Provided passage -

In object-oriented programming, you have classes and objects, unlike functional programming. There are 4 main pillars in OOP Paradigm.
- Abstraction
- Encapsulation
- Polymorphism
- Inheritance
Abstraction refers to the idea of identifying common properties and methods between similar objects and implementing them as abstract classes or interfaces.
By using abstract classes we can define, abstract methods as well as concrete methods and fields which are common throughout its inheritance.
It is possible to override and add additional functionality to concrete methods or even completely replacing its functionality but not calling super().
abstract class Shape {
protected final String name;
public Shape(String name) {
this.name = name;
}
public abstract int area();
public abstract int perimeter();
}
class Rectangle extends Shape {
private final int height;
private final int width;
public Rectangle(int height, int width) {
super("Rectangle");
this.height = height;
this.width = width;
}
@Override
public int area() {
return width * height;
}
@Override
public int perimeter() {
return 2 * (width + height);
}
}
class Circle extends Shape {
private final int radius;
public Circle(int radius) {
super("Circle");
this.radius = radius;
}
@Override
public int area() {
return (int) (Math.PI * radius * radius);
}
@Override
public int perimeter() {
return (int) (2 * Math.PI * radius);
}
}
class AbstractExample {
public static void main(String[] args) {
Shape rectangle = new Rectangle(5, 4);
Shape circle = new Circle(3);
System.out.println("Area of " + rectangle.name + " is " + rectangle.area());
System.out.println("Perimeter of " + rectangle.name + " is " + rectangle.perimeter());
System.out.println("Area of " + circle.name + " is " + circle.area());
System.out.println("Perimeter of " + circle.name + " is " + circle.perimeter());
}
}By using interfaces we can define a skeleton structure which inheriting class must implement.

Set exercise -
Write out the OOP pillars text again from "- Abstraction" up to and including "not calling super().", and switch "abstract classes" to "base classes" each time it appears.

Entries supplied -

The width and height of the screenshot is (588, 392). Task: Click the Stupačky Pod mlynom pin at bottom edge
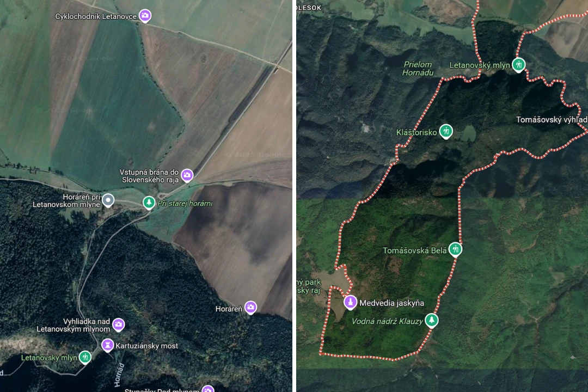208,389
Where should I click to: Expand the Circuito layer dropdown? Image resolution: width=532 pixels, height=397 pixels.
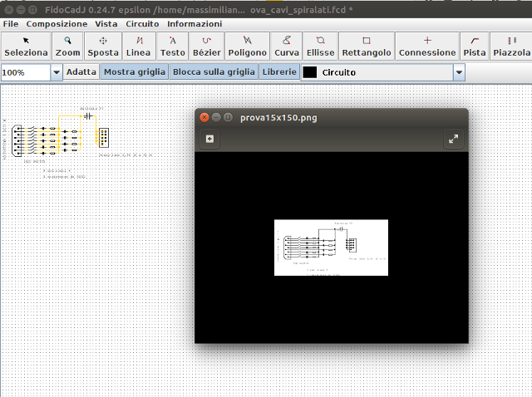tap(459, 72)
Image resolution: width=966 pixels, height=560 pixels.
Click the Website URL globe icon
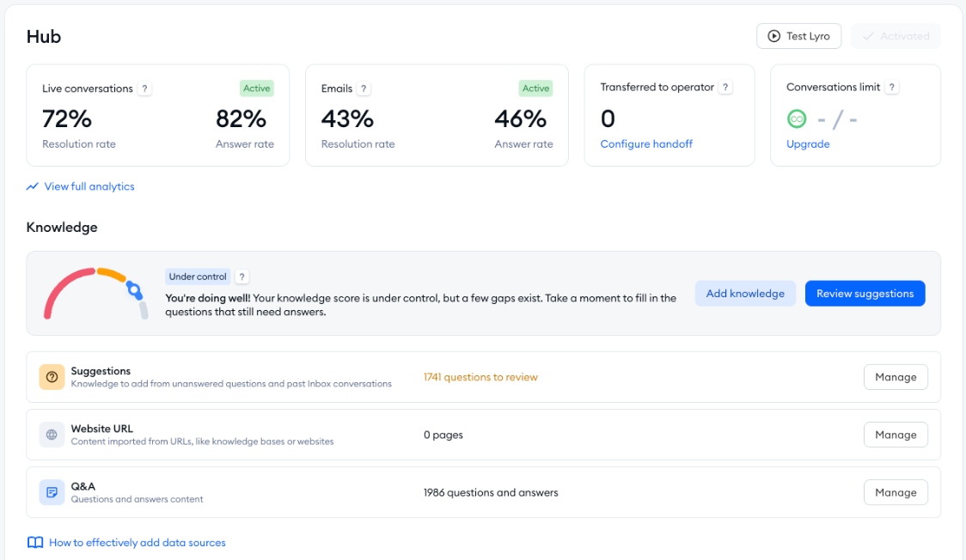click(51, 434)
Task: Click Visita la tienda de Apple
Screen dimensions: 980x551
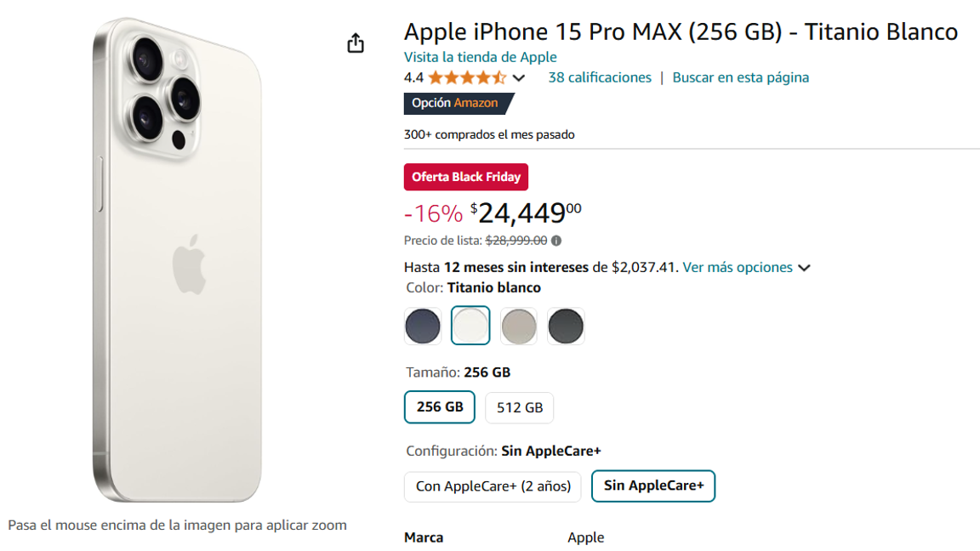Action: coord(480,56)
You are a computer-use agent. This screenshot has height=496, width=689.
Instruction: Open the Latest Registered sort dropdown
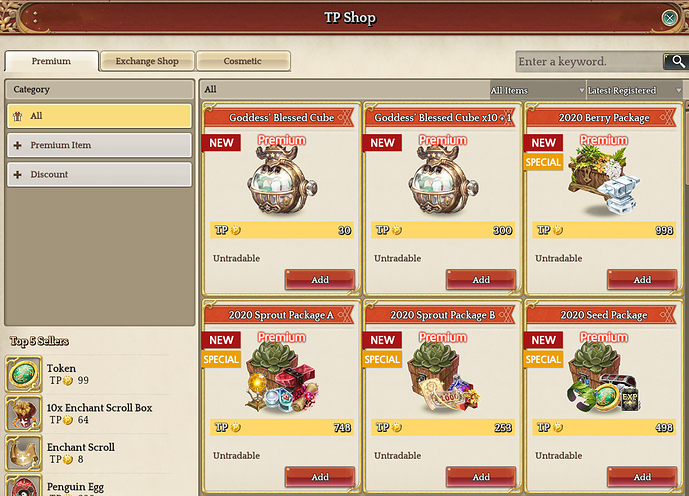[x=634, y=90]
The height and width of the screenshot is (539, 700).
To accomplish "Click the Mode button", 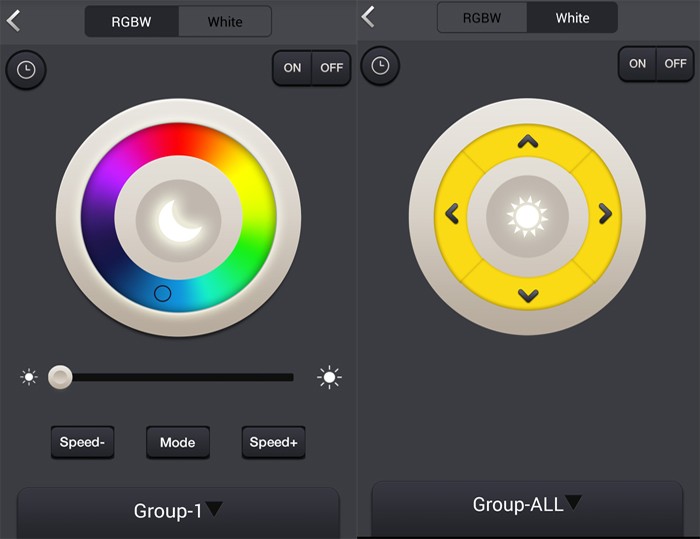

Correct result -
- Abstraction
- Encapsulation
- Polymorphism
- Inheritance
Abstraction refers to the idea of identifying common properties and methods between similar objects and implementing them as base classes or interfaces.
By using base classes we can define, abstract methods as well as concrete methods and fields which are common throughout its inheritance.
It is possible to override and add additional functionality to concrete methods or even completely replacing its functionality but not calling super().